## WRITTEN TASKS
**a.** Reproduce the branding article from "And the ad agency" to "as theirs alone.", word for word.
**b.** Write the next part of the branding article, picking up after its last sentence.

## SELECTED EXTRACT

---------------

3 - Have an attitude

In the world of music, people sometimes run out of ways to differentiate themselves. These people forget that by simply embracing an attitude, one can differentiate himself/herself from the competition. This holds true for various brands. By embracing a certain attitude or stance, you can differentiate your product from the rest by leaving an indelible impression to your target market. Just remember the Lynx commercials and you will get what I mean.


4 - Own a symbol

Sometimes, it’s the little things that differentiate one from the other. For some contenders, it can be the rare musical instrument they use during a performance like a harmonica. To some extent, it becomes the symbol of that person and the performance. It distinguishes them from the rest. In business, it always pays to 'own a symbol'. It can be in a form of a logo, a creative packaging, or a unique ad. It captures the attention of your market and creates an indiscernible but relevant difference. It may not be as obvious as the other tips above, but symbols, logos, and cues give you that extra push you might need when the competition is tight.

What next?

Get in touch with us to find out how Violet Bick can help differentiate your brand from those around you. Call 0191 27 666 21 and ask for Mark Tinnion or Mike Owen. Alternatively you can email mark@violetbick.com or mike@violetbick.com.

Thank you.

Wednesday, 11 December 2013

Thomas Cook Rebranding - Does it make you want them more?

The comments below are by Mike Owen in relation to this story about the rebranding of Thomas Cook.

“This is an interesting little snippet about Thomas Cook.

And the ad agency (yet to be appointed) has a tricky old job on their hands based upon the brand position and new identity that lies, today freshly revealed, before us.


I’m personally looking for the ‘essence’ of the brand from the new work. So what’s Thomas Cook all about, then?

I’m looking for something unique, compelling and motivating about this all new Thomas Cook.

What is it that they are now doing to knock my socks off?

I’m looking for the point of difference - something that only Thomas Cook do and that they own as theirs alone.

I’m looking for something compelling; something that makes me go - ‘wow!’ - I didn’t know that about Thomas Cook; do they really do that, like that?!

And I’m looking for something motivating; something that will change my behaviour. After all, that’s what they want me to do. They want me to feel motivated to buy Thomas Cook.

We have:
  • A heart.
  • The words ‘let’s go’.
  • Messaging designed to remind Thomas Cook’s own people how to behave.
So, Thomas Cook is saying that when I want a holiday they will ‘go’ get me a holiday.

Oh.



Ad agencies do better work when the brand position is desirable, clear, simple and distinct. They have something to work with then.

---------------

## DATA PROVIDED
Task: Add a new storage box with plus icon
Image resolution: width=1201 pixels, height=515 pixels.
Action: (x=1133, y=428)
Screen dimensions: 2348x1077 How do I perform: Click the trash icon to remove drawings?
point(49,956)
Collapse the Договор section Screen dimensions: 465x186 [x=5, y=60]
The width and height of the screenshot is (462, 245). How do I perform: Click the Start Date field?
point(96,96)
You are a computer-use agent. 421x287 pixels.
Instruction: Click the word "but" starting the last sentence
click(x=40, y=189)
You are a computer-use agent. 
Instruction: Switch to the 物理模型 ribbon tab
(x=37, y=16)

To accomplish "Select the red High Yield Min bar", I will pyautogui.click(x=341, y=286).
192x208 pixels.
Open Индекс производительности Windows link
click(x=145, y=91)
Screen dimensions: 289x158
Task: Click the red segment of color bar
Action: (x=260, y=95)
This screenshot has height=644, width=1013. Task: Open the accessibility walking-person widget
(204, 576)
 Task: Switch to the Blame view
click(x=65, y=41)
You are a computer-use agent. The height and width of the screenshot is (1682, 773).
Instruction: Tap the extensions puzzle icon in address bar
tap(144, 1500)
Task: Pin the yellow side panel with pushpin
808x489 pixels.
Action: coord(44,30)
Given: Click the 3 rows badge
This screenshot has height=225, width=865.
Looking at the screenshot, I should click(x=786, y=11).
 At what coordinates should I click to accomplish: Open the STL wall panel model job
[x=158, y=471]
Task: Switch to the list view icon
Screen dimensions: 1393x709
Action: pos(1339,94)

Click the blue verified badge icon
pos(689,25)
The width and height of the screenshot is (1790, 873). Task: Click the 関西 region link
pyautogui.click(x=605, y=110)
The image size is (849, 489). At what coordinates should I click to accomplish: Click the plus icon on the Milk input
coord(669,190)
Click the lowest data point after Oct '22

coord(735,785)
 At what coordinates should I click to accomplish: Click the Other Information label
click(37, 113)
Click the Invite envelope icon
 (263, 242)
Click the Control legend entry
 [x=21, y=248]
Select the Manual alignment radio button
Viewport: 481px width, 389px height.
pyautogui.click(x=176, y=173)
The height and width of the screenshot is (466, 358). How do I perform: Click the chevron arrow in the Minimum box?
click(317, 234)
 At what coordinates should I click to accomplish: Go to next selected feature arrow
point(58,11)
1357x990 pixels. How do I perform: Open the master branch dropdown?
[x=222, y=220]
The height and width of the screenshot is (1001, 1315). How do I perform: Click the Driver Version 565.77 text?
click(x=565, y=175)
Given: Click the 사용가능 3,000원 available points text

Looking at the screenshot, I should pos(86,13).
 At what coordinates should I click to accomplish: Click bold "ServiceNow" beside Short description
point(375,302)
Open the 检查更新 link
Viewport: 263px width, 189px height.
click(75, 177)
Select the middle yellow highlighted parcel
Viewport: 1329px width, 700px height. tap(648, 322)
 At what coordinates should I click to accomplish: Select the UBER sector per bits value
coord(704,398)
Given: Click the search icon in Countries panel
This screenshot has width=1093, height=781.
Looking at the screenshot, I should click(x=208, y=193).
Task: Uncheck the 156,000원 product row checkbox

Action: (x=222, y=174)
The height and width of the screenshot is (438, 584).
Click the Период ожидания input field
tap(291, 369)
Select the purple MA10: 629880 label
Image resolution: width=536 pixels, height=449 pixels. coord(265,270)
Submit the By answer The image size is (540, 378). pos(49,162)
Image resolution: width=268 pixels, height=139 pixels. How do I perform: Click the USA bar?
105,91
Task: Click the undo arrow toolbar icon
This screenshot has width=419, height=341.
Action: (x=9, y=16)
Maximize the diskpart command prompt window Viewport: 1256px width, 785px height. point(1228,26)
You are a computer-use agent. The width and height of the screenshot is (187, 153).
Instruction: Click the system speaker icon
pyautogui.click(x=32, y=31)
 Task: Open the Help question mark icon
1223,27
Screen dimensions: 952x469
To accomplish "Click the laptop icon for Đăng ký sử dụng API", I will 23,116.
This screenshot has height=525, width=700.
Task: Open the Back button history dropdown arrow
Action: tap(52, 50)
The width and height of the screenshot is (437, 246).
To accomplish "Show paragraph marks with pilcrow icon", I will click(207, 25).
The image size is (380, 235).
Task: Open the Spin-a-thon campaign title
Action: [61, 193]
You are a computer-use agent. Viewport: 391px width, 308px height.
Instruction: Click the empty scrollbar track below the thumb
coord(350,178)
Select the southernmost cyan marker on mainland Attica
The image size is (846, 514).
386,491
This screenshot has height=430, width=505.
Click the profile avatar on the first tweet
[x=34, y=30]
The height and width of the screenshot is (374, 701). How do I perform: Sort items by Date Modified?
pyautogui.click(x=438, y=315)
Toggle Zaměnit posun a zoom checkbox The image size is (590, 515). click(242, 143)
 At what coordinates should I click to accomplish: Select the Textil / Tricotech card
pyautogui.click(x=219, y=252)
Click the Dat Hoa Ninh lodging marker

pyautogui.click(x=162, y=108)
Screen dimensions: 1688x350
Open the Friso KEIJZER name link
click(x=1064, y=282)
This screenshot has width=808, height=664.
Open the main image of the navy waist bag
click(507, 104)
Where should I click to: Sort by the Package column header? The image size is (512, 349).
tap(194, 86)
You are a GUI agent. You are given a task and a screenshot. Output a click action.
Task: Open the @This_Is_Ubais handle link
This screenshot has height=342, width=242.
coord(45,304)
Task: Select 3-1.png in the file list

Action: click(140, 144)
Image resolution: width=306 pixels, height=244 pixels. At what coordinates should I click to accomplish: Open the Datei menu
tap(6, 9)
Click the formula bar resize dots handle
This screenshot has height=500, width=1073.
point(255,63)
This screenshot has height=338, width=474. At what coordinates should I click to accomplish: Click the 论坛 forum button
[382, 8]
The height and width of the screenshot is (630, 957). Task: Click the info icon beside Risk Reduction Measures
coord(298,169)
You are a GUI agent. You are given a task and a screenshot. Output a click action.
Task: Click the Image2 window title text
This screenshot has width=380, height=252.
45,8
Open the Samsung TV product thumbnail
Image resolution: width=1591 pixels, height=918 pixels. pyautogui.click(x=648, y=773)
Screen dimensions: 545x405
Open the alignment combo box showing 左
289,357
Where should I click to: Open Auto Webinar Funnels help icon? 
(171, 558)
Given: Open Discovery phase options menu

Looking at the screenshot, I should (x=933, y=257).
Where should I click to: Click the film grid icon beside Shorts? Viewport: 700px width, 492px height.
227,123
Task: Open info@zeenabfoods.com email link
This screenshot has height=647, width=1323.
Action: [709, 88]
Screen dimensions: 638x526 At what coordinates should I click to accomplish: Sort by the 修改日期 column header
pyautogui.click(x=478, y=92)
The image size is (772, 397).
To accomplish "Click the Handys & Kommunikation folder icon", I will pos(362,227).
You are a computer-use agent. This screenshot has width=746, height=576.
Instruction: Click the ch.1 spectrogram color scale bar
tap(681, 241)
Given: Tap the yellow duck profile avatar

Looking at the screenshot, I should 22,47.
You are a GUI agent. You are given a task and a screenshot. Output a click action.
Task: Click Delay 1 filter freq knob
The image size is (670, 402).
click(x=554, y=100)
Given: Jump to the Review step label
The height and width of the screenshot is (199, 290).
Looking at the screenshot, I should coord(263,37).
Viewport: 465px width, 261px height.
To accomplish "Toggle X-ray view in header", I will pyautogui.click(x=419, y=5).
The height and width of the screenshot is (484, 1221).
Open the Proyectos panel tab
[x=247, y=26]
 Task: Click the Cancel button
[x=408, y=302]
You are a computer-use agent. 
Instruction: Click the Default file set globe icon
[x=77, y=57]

---------------

## RESPONSES BY TASK
**a.**
And the ad agency (yet to be appointed) has a tricky old job on their hands based upon the brand position and new identity that lies, today freshly revealed, before us.


I’m personally looking for the ‘essence’ of the brand from the new work. So what’s Thomas Cook all about, then?

I’m looking for something unique, compelling and motivating about this all new Thomas Cook.

What is it that they are now doing to knock my socks off?

I’m looking for the point of difference - something that only Thomas Cook do and that they own as theirs alone.

**b.**
The fact that aspects of this work has to be explained by Chief Exec Harriet (“grey text = digital and mobile”) is worrying to say the least.

Lynx standing for ‘seduction’ has spawned dozens of great ads since it arrived in the UK in 1984. And when did Lynx ever have to explain their brand position? Teenage boys and young men all over the place know what Lynx stands for.

And the original innocent (not how it is today) was beautiful too. The Innocent Smoothies slogan used to be “nothing but nothing but nothing but fruit” - repetition, naive honesty and it’s almost - well - ‘cute’. Amazing.

 Their new one, ‘little tasty drinks’ is soulless. And it could be anyone.

The same happened with KFC’s amazing ‘finger lickin’ good’ which as replaced with ‘so good’. Again - this could be anyone. What a shame!

Find out why you’re amazing - and stick to it.

Some brands don’t know that, most of the time, what made them great will keep them great. They get bored and they change.

And what a shame Thomas Cook has not identified and decided to home in something truly ownable - ownable by them alone.

That’s one of the very first rules of branding.

I fear yet more advertising for Thomas Cook that says, well, pretty much the same as everyone else in the market. Let’s have a guess:

“Action! It’s February 2014. Smiley lady talks to camera about wanting to make your holiday special. She will say that Thomas Cook try really hard and that they know how important your holiday is to you. Show a beach. Show a happy family. Show the lady again (she’s blonde) and she will say ‘let’s go’ and she and other Thomas Cook people will run around a bit”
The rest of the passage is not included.